2.Maximum total net leverage ratio of not greater than, with respect to the prior four fiscal quarters ending on or after March 31, 2022, 4.00 to 1.00.  Total net leverage ratio is defined as total debt less cash on hand (up to the lesser of 10% of credit limit or $150 million) divided by consolidated EBITDAX for the last four consecutive quarters.  EBITDAX, as defined in the credit agreement governing the Company’s 2022 credit facility, excludes the effects of interest expense, depreciation, depletion and amortization, income tax, any non-cash impacts from impairments, certain non-cash hedging activities, stock-based compensation expense, non-cash gains or losses on asset sales, unamortized issuance cost, unamortized debt discount and certain restructuring costs. 
The 2022 credit facility contains customary events of default that include, among other things, the failure to comply with the financial covenants described above, non-payment of principal, interest or fees, violation of covenants, inaccuracy of representations and warranties, bankruptcy and insolvency events, material judgments and cross-defaults to material indebtedness. If an event of default occurs and is continuing, all amounts outstanding under the 2022 credit facility may become immediately due and payable.
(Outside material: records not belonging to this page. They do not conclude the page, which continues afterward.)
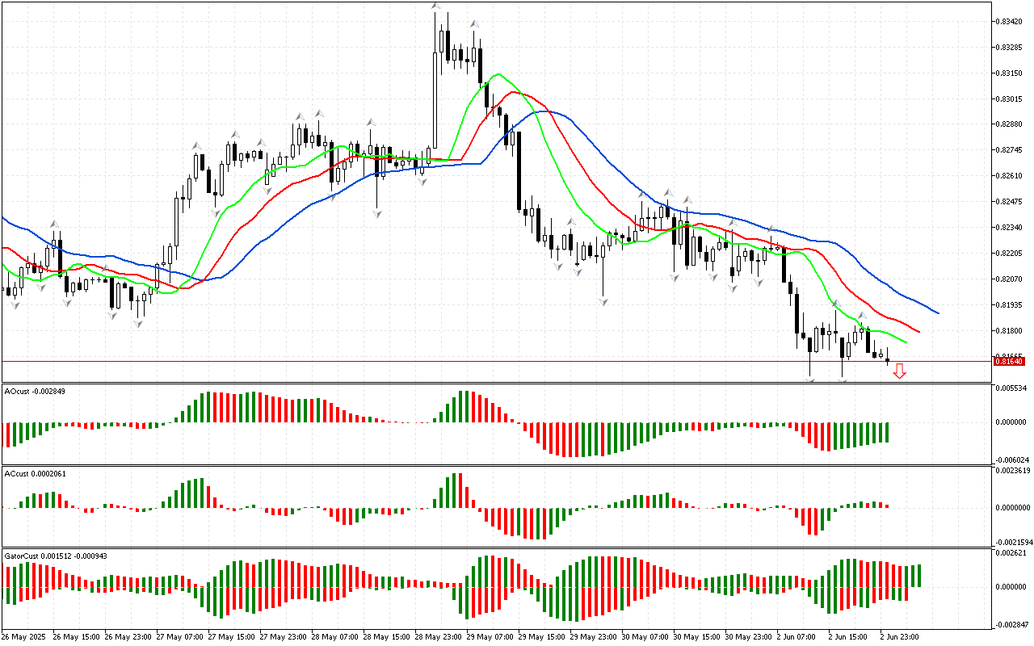Select the right end of the red Alligator line
This screenshot has height=646, width=1034.
point(919,331)
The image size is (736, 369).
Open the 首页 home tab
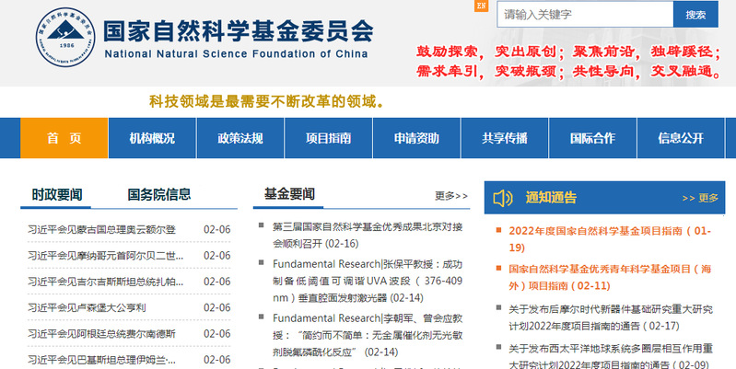click(x=64, y=138)
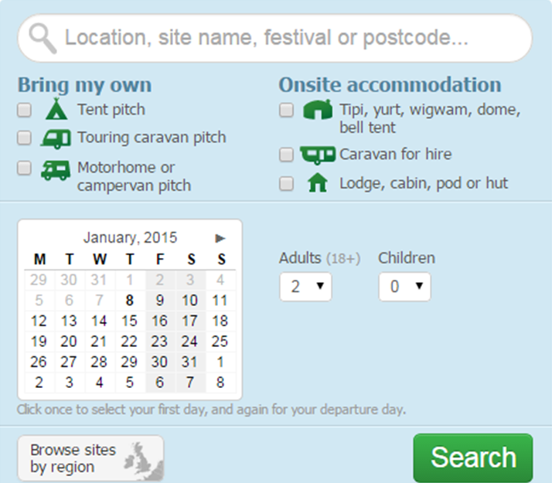Pick January 24 in the calendar

[x=189, y=341]
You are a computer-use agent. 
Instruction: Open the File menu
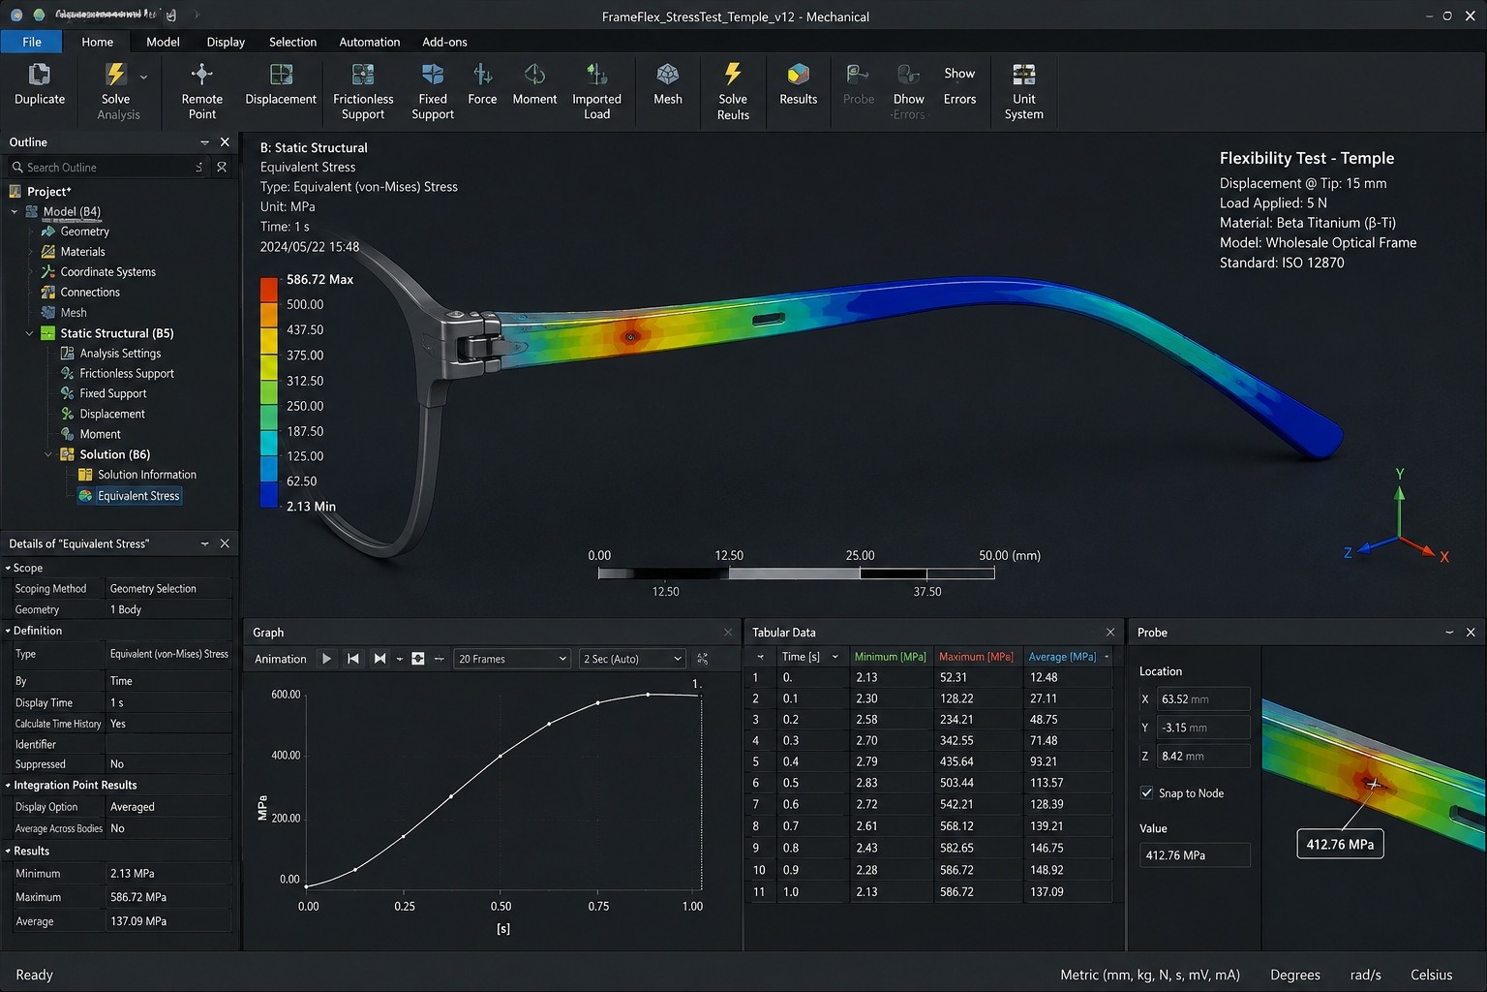tap(31, 42)
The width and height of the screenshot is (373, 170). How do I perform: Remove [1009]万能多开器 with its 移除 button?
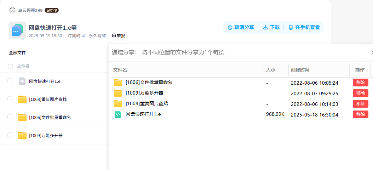coord(360,93)
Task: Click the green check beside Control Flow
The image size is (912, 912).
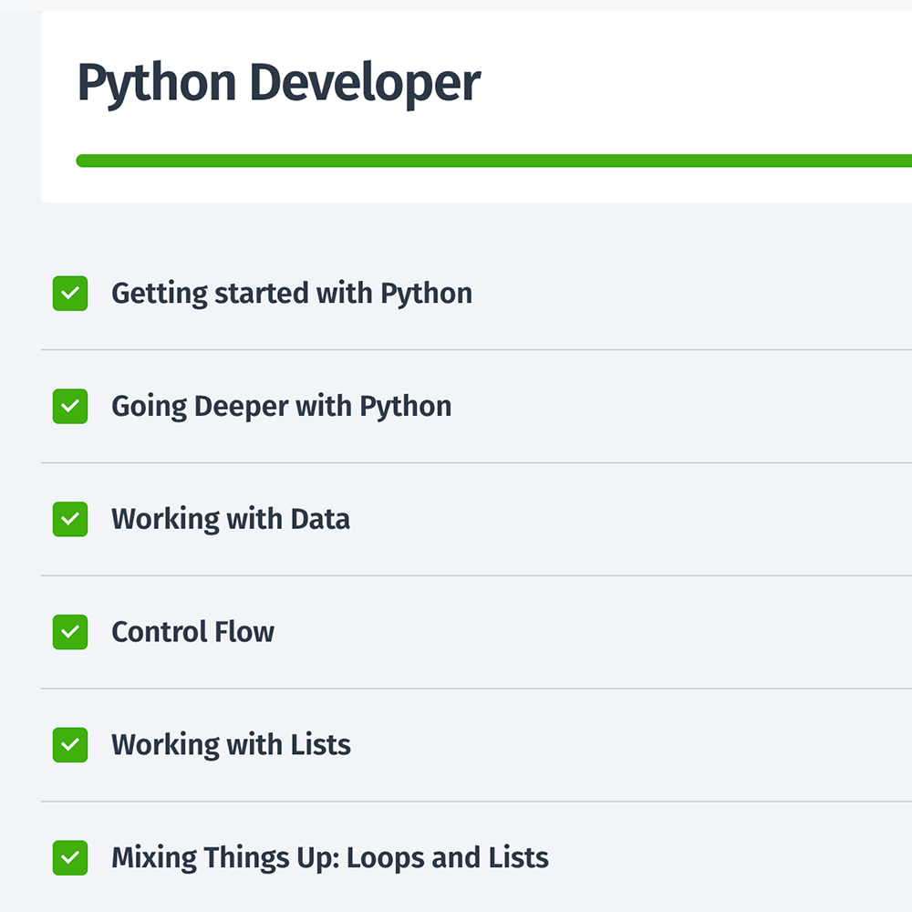Action: tap(70, 632)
As of September 30, 2023, the Company was in compliance with all of the covenants of the credit agreement in all material respects.
Currently, each United States domestic subsidiary of the Company for which the Company owns 100% of its equity guarantees the 2022 credit facility. Pursuant to requirements under the indentures governing its senior notes, each subsidiary that becomes a guarantor of the 2022 credit facility also must become a guarantor of each of the Company’s senior notes.
Certain features of the facility depend on whether Southwestern has obtained any of the following ratings:
An unsecured long-term debt credit rating (an “Index Debt Rating”) of BBB- or higher with S&P;
An Index Debt Rating of Baa3 or higher with Moody’s; or
An Index Debt Rating of BBB- or higher with Fitch (each of the foregoing an “Investment Grade Rating”).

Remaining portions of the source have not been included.